---------- ENTRIES SHOWN

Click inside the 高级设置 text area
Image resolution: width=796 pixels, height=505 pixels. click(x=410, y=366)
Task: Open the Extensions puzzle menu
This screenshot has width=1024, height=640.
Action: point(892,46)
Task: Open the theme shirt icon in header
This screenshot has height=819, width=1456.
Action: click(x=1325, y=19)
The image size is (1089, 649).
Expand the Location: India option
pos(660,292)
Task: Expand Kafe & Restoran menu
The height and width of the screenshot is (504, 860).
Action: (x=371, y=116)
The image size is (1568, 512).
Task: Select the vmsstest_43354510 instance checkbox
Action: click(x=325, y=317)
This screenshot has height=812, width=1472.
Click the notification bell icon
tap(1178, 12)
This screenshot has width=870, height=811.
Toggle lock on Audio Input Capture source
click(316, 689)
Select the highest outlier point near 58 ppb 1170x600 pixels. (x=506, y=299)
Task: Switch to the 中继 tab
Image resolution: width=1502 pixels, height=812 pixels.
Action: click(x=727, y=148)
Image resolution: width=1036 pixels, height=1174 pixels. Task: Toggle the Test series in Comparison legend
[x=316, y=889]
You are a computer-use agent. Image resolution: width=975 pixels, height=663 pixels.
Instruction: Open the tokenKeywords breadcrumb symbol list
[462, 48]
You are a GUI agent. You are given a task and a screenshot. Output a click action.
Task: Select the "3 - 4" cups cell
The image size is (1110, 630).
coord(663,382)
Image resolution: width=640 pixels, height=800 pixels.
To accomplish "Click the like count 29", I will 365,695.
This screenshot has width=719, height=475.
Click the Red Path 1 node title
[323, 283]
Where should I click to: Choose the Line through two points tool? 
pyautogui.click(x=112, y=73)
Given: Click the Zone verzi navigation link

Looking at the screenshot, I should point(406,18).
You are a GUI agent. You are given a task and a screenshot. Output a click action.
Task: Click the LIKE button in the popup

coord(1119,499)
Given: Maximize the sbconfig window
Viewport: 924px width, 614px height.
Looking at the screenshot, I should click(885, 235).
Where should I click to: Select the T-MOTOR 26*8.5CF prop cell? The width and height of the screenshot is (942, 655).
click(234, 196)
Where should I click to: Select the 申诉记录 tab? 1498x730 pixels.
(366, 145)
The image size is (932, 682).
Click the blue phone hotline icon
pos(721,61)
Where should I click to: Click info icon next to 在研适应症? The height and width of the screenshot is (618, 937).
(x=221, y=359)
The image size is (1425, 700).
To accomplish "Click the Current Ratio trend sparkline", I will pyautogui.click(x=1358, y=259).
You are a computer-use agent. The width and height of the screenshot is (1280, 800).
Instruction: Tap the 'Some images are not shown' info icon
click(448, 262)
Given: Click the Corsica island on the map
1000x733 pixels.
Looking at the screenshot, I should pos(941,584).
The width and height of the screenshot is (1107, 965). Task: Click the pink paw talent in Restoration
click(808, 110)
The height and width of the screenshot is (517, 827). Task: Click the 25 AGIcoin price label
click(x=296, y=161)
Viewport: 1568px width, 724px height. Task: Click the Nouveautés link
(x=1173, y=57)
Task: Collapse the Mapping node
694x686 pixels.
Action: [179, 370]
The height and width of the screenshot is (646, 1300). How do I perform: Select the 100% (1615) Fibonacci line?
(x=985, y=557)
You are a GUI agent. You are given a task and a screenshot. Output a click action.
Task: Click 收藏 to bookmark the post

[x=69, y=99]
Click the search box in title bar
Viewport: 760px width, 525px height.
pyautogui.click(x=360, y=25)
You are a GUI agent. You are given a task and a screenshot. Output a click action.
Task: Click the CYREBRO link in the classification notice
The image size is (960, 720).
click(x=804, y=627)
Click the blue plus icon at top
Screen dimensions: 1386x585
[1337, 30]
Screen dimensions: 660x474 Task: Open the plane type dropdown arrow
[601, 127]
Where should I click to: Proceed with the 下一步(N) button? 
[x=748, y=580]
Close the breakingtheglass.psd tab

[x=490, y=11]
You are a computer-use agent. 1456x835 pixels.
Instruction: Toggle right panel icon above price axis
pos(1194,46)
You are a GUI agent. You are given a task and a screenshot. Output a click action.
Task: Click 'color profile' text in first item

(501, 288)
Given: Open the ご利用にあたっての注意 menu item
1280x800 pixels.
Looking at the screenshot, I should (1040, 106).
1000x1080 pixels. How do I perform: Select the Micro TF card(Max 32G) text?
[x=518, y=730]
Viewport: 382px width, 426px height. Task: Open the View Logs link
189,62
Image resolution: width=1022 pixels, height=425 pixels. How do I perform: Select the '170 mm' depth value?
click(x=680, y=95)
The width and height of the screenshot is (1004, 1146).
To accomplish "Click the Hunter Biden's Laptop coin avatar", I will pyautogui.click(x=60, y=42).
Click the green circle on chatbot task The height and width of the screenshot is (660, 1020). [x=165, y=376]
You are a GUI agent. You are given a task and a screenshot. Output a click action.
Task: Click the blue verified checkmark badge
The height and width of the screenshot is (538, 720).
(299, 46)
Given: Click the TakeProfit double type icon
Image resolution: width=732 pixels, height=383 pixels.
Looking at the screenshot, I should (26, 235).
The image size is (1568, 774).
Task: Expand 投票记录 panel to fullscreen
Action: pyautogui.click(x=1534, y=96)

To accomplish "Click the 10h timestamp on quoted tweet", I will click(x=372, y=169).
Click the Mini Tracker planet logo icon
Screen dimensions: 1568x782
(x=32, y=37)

--------------------

■ **WORK ITEM**: Throughout the records above, find the lines in which the word "will" appears and return them.

■ **OUTPUT OF THE TASK**:
To accomplish "Click the like count 29", I will 365,695.
To accomplish "Click the Current Ratio trend sparkline", I will pyautogui.click(x=1358, y=259).
To accomplish "Click the Hunter Biden's Laptop coin avatar", I will pyautogui.click(x=60, y=42).
To accomplish "Click the 10h timestamp on quoted tweet", I will click(x=372, y=169).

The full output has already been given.